F.  Paperwork Requirements

   The amendments are not expected to have any significant effect on the paperwork requirements of the Commonwealth, its political subdivisions or the public.

G.  Contact Person

   Interested persons are invited to submit in writing any questions regarding the amendments to David B. Farney, Assistant Counsel, Department of Corrections, Office of Chief Counsel, 55 Utley Drive, Camp Hill, PA 17011, (717) 731-0444.

H.  Regulatory Review

   Under section 5(a) of the Regulatory Review Act (71 P. S. § 745.5(a)), the Department submitted a copy of its notice of proposed rulemaking, published at 36 Pa.B. 3094 (June 24, 2006), to IRRC and the Chairperson of the House Judiciary Committee and the Senate Judiciary Committee (Committees) for review and comment.

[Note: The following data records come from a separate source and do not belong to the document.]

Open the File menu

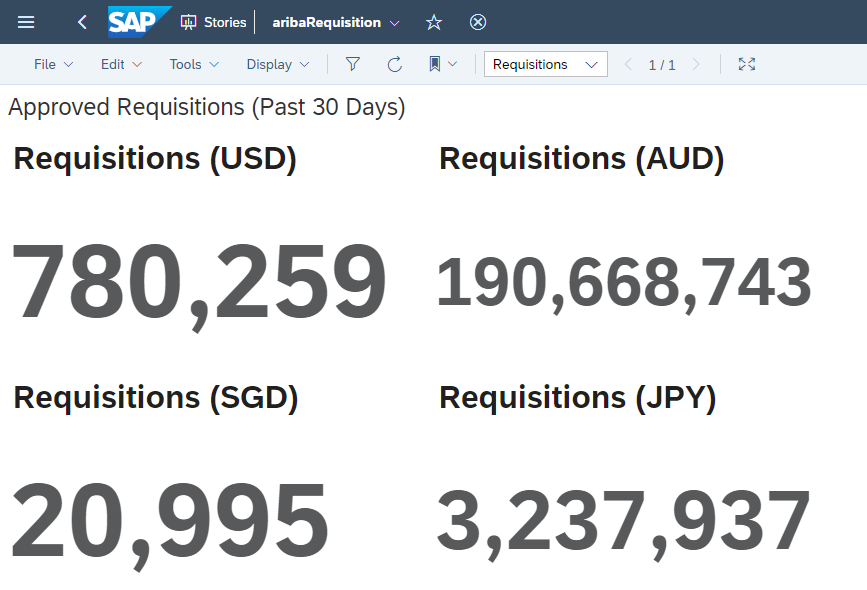point(53,64)
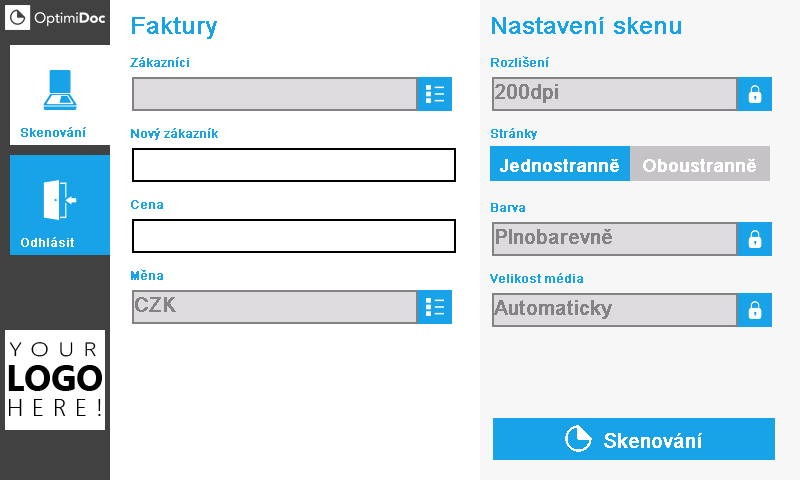The image size is (800, 480).
Task: Open the Zákazníci list icon
Action: [435, 94]
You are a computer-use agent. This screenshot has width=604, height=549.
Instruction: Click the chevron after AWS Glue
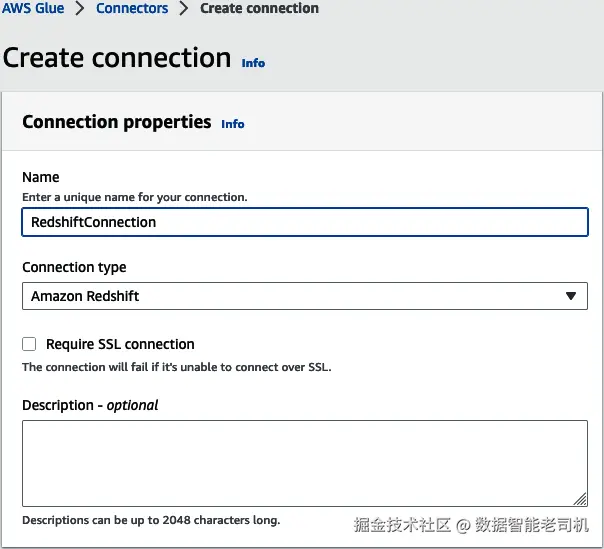tap(80, 8)
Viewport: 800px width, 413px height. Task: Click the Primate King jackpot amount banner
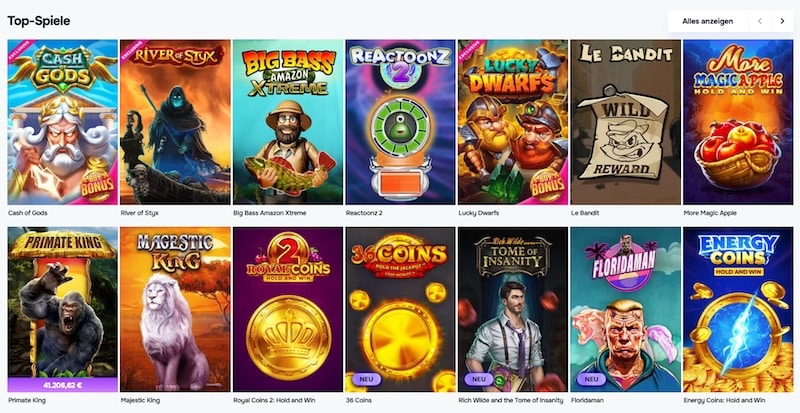pyautogui.click(x=63, y=385)
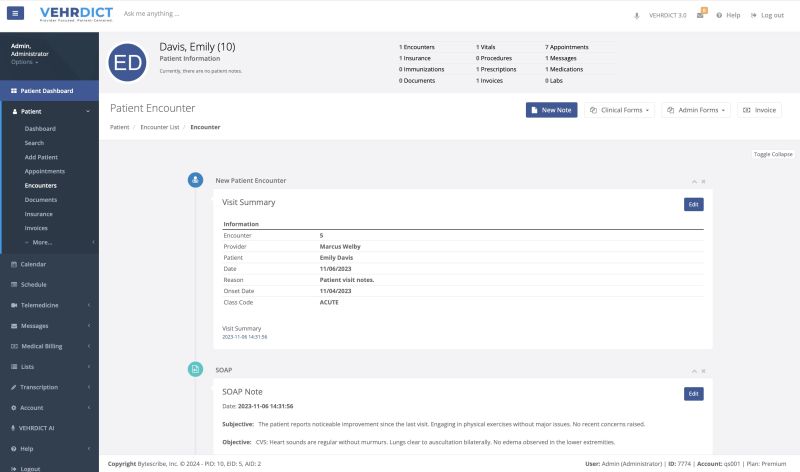Screen dimensions: 800x472
Task: Select Telemedicine in the sidebar
Action: tap(41, 305)
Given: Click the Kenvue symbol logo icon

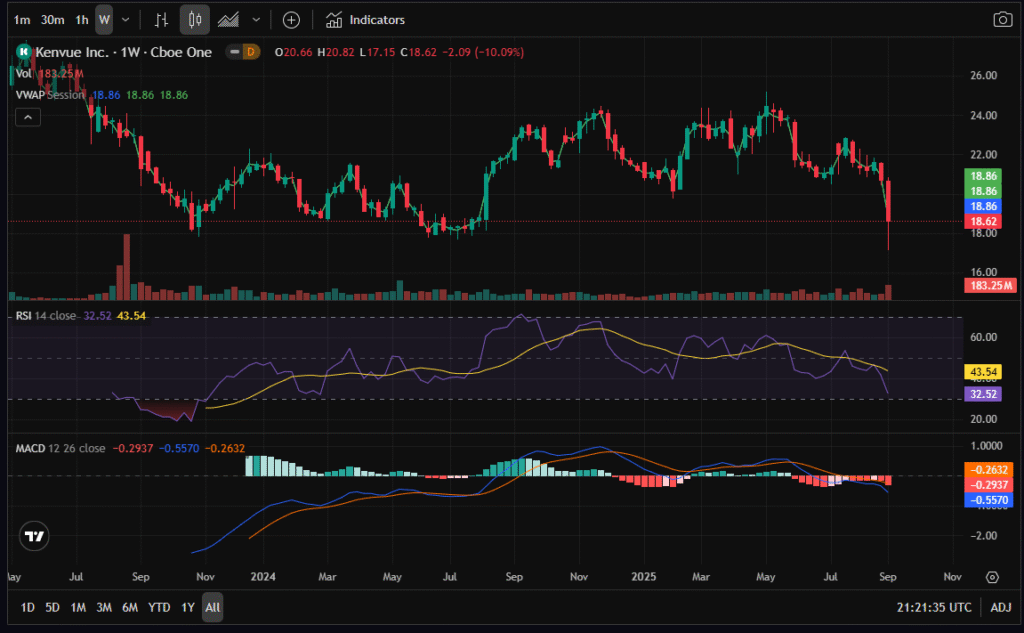Looking at the screenshot, I should point(23,52).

In compliance with section 5(c) of the Regulatory Review Act, the Department also provided IRRC and the Committees with copies of all comments received.

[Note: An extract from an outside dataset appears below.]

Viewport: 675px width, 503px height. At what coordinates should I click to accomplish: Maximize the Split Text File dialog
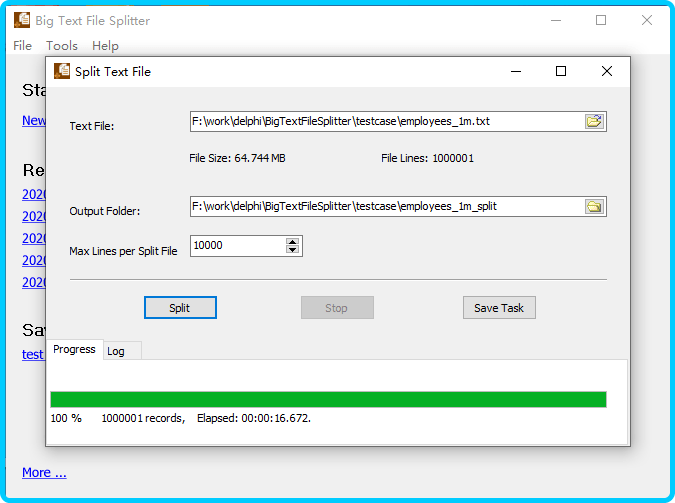tap(561, 71)

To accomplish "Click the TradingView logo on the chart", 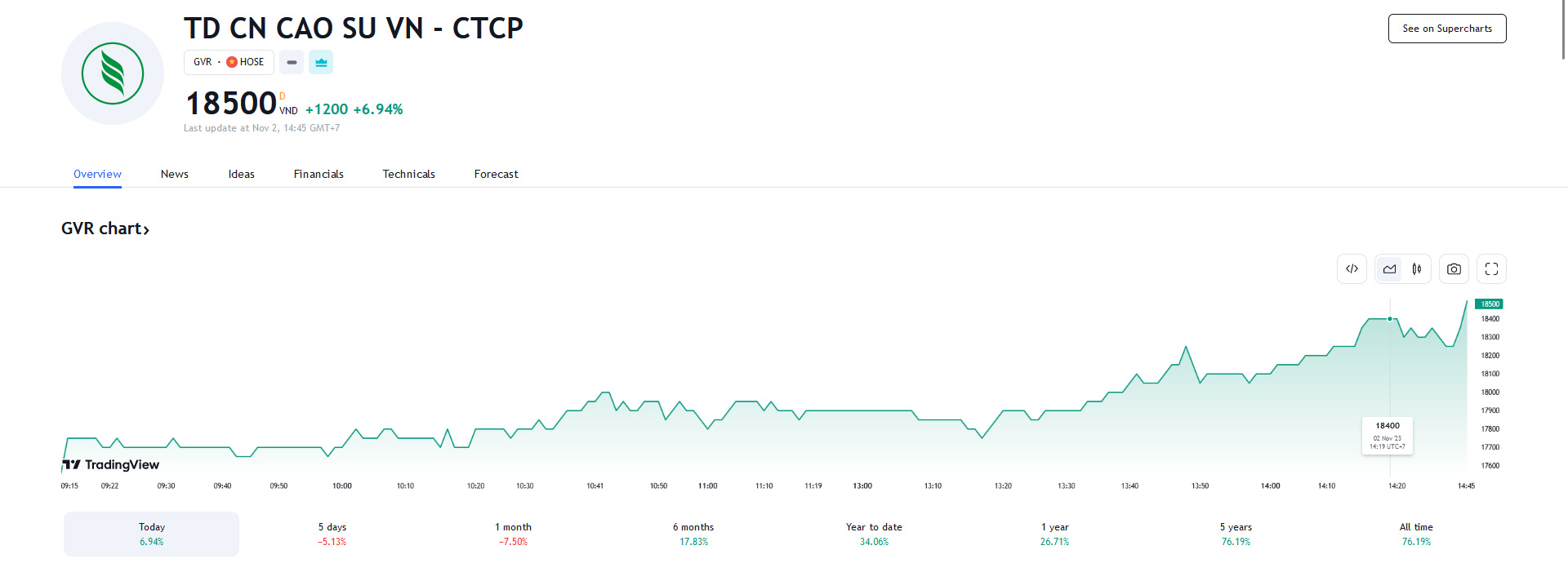I will click(110, 464).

   In preparing these final-form regulations the Department has considered all comments received from IRRC, the Committees and the public.

   This final-form regulations were deemed approved by the Committee on August 6, 2008. IRRC met on August 7, 2008, and approved the final-form regulations in accordance with section 5.1(e) of the Regulatory Review Act (71 P. S. § 745.5a(e)).

I.  Effective Date

   The amendments shall take effect on October 13, 2009.

Findings

   The Department finds that:

   (1)  Notice of proposed rulemaking was published at 36 Pa.B. 3094, as required under sections 201 and 202 of the act of July 31, 1968 (P. L. 769, No. 240) (45 P. S. §§ 1201 and 1202), and the regulations thereunder, 1 Pa. Code §§ 7.1 and 7.2.

   (2)  A public comment period was provided as required by law and all comments were considered.

   (3)  The adoption of these amendments in the manner provided by this order is necessary and appropriate for the administration and enforcement of the authorizing acts.

Order

   (a)  The regulations of the Department, 37 Pa. Code Chapter 95, are amended by amending §§ 95.220a, 95.220b, 95.221--95.224, 95.229, 95.230, 95.232, 95.233, 95.235, 95.237, 95.239--95.243 and 95.245--95.248; by adding § 95.233a; and by deleting § 95.244 to read as set forth in Annex A.

   (b)  The Department shall submit this order and Annex A to the Office of General Counsel and to the Office of Attorney General for approval as required by law.

   (c)  The Secretary shall certify this order and Annex A and deposit them with the Legislative Reference Bureau for publication in the Pennsylvania Bulletin as required by law.

   (d)  This order shall take effect October 13, 2009.

JEFFREY A. BEARD, Ph.D.,   
Secretary

   (Editor's Note: For the text of the order of the Independent Regulatory Review Commission relating to this document, see 38 Pa.B. 4693 (August 23, 2008).)

   Fiscal Note:  Fiscal Note 19-7 remains valid for the final adoption of the subject regulations.